Stored items from a collection |
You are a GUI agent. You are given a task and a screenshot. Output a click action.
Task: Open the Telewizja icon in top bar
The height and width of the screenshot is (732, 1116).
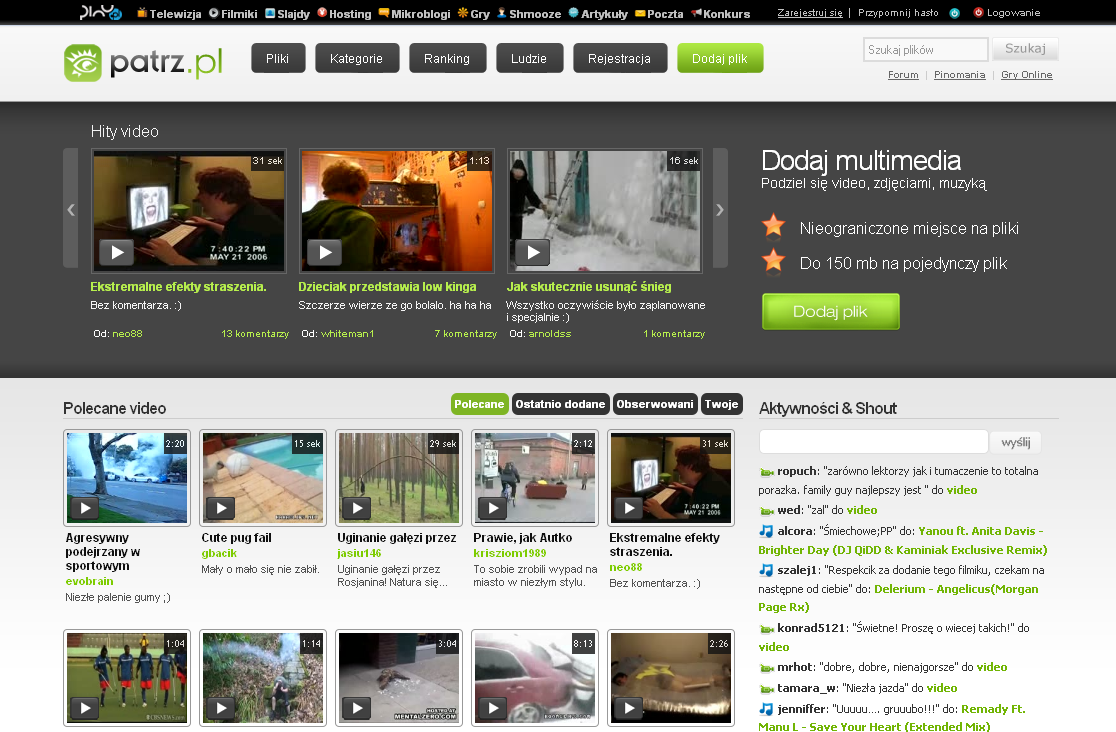pos(142,13)
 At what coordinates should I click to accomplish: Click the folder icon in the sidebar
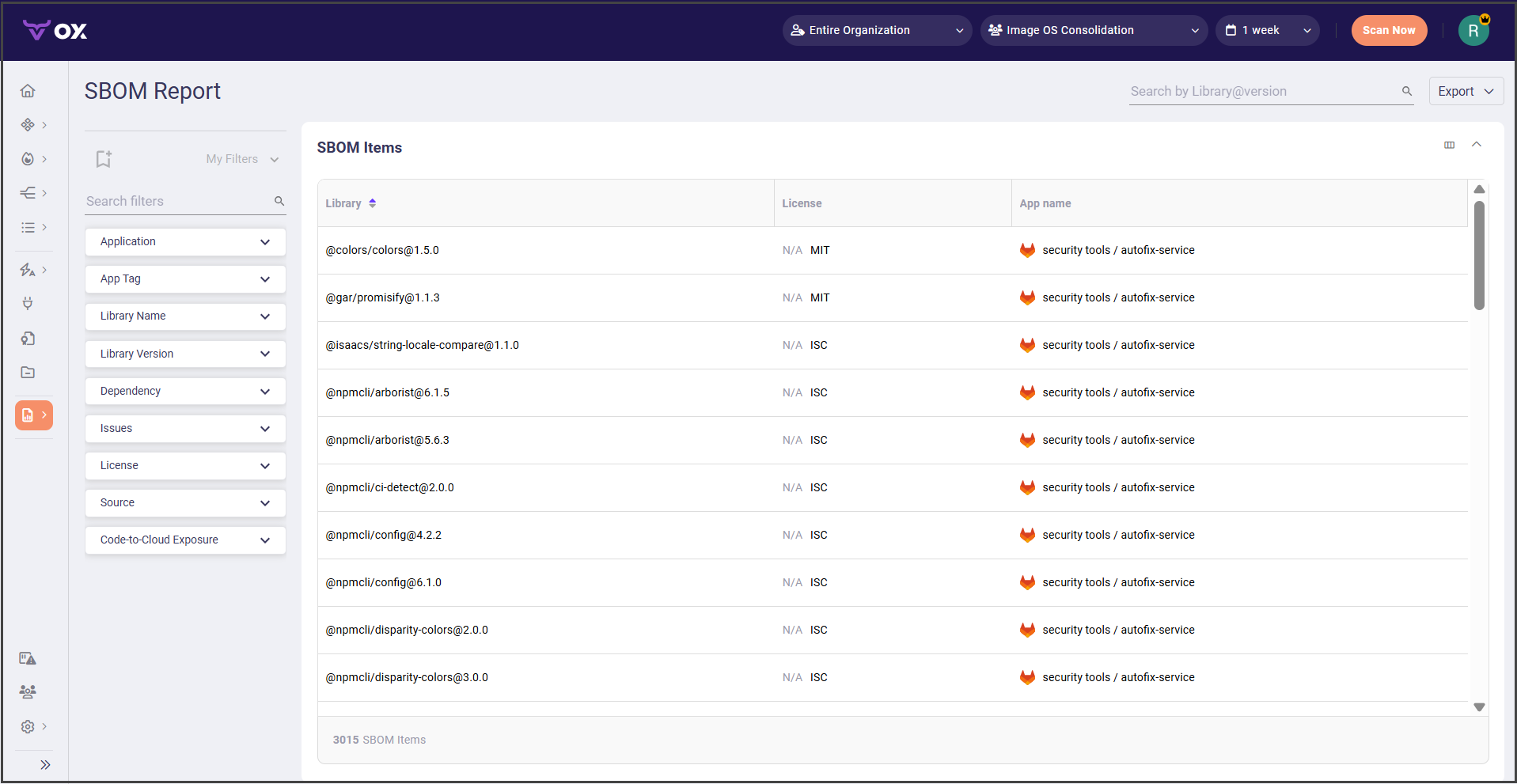point(28,373)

Work to be completed |
Transcribe the data completely. No pictures should appear in the transcription.

Exercise result |
You are a GUI agent. You are given a task and a screenshot. Output a click action.
Task: Open the Telewizja icon in top bar
The height and width of the screenshot is (732, 1116).
pos(142,13)
 At what coordinates should I click to accomplish: Click the folder icon in the sidebar
point(28,373)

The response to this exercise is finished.